The Left Bank Revisited:
Marker, Resnais, Varda
In the early 1960s, critic and curator Richard Roud, faced with the “luxuriant flowering” of so many new talents under the wide umbrella of the French New Wave, attempted to draw a distinction between the directors allied with the influential journal Cahiers du cinéma (including Claude Chabrol, François Truffaut, and Jean-Luc Godard) and what he dubbed the “Left Bank” group. This latter rubric embraced a loose association of makers that consisted principally of the directors Chris Marker, Alain Resnais, and Agnès Varda. The classification, which Roud admitted was a bit of a conceit, had been enacted for the simple fact that the Left Bank area of Paris was home to each of these directors.
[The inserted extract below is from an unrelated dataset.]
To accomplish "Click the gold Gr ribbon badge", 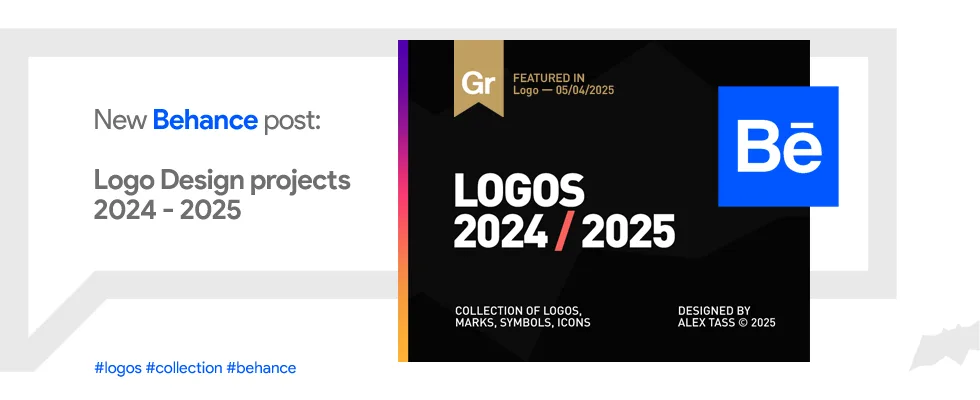I will pyautogui.click(x=479, y=78).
But Roud associated this neighborhood with a “state of mind” as well—one that in his estimation was synonymous with “a fondness for a kind of Bohemian life and an impatience with the conformity of the Right Bank, a high degree of involvement in literature and the plastic arts, and a consequent interest in experimental filmmaking.” He recognized as well that this community, long a center of the avant-garde, was also “traditionally frequented by the political Left.”
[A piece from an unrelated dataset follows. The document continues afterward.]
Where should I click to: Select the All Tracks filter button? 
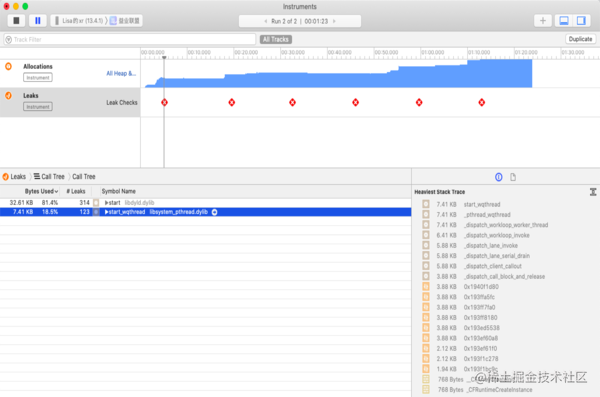[x=276, y=39]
While Roud sadly passed away in 1988, the three directors whom he had first united nearly forty years ago continue to be actively engaged in filmmaking that is replete with as much intellect and adventurousness as ever. The shorts, documentaries, and features these directors have created could easily fill a month of our programming. Instead we present an intertwined sampling from the collective oeuvre of the “Left Bank” group.